My apologies if I am completely mangling the vocabulary here - I have an, at best, rudimentary understanding of this stuff that I am trying to hack my education on.
Edit: If you're at the SF meetup tomorrow, I'd happily buy you a beverage in return for this explanation :)
You first create embeddings. What is this? It's an n-dimensional vector space with your tweets 'embedded' in that space. Each word is an n-dimensional vector in this space. The vectorization is supposed to maintain 'semantic distance'. Basically, if two words are very close in meaning or related (by say frequently appearing next to each other in corpus) they should be 'close' in some of those n-dimensions as well. The result at the end is the '.bin' file, the 'semantic model' of your corpus.
For semantic search, you run the same embedding algorithm against the query and take the resultant vectors and do similarity search via matrix ops, resulting in a set of results, with probabilities. These point back to the original source, here the tweets, and you just print the tweet(s) that you select from that result set (here the top 10).
Experts can chime in here but there are knobs such as 'batch size' and the functions you use to index. (cosine was used here.)
So the various performance dimensions of the process should also be clear.

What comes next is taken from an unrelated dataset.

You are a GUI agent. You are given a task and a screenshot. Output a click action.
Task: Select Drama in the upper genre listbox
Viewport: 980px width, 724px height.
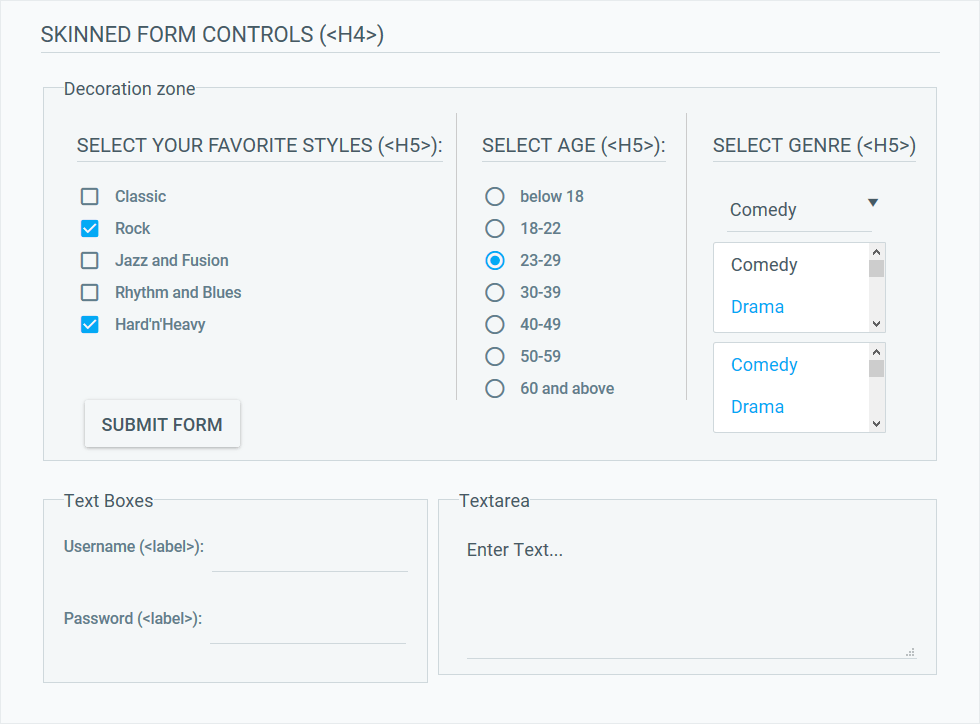point(757,306)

There is a fixed cost of making the embeddings of your data. There is a per-op embedding of your query, and then running the similarity algorithm to find the result set.
I have a system that download all my data from Google, Facebook, Twitter, and others. Geo data is fun to look at, but now the text and images have some more meaning to gleam. I’m thinking about going back to it. Not sure how to package a bunch of python stuff in an app though.
I've done some quick-and-dirty testing with OpenAI's embedding API + Zilliz Cloud. The 1st gen embeddings leave something to be desired (https://medium.com/@nils_reimers/openai-gpt-3-text-embedding...), but the 2nd gen embeddings are actually fairly performant relative to many open source models with MLM loss.
I'll have to dig out the notebook that I created for this, but I'll try to post it here once I find it.
Please do and thanks in advance for any insights you can provide -- it would be great to understand any benchmarking improvement with ada-002 from your previous findings, and whether you tested the specific OpenAI text-search-*-{query,doc} models as a comparison for large document search.
Very interested in this - I've been using embeddings / semantic search doing information retrieval from PDFs, using ada-002, and have been impressed by the results in testing.
The reasons the article listed, namely a) lock-in and b) cost, have given me pause with embedding our whole corpus of data. I'd much rather use an open model but don't have much experience in evaluating these embedding models and search performance - still very new to me.
Like what you did with ada-002 vs Instruct XL, has there been any papers or prior work done evaluating the different embedding models?
Performance in terms of model quality would be the same.
The fast-se library uses C++ code and word embeddings being averaged to generate sentence embeddings, so would be similarly fast, or faster on apple silicon than x86.
For the SentenceTransformer library models I'm not sure, but I think it would run off the CPU for a M1/M2 computer
It’s fine to use their embeddings for a proof of concept, but since you don’t own it, you probably shouldn’t rely on it because it could go away at any time.
For example, mapping embeddings of Llama to GPT-3?
That way you can see how similar the models “understand the world”.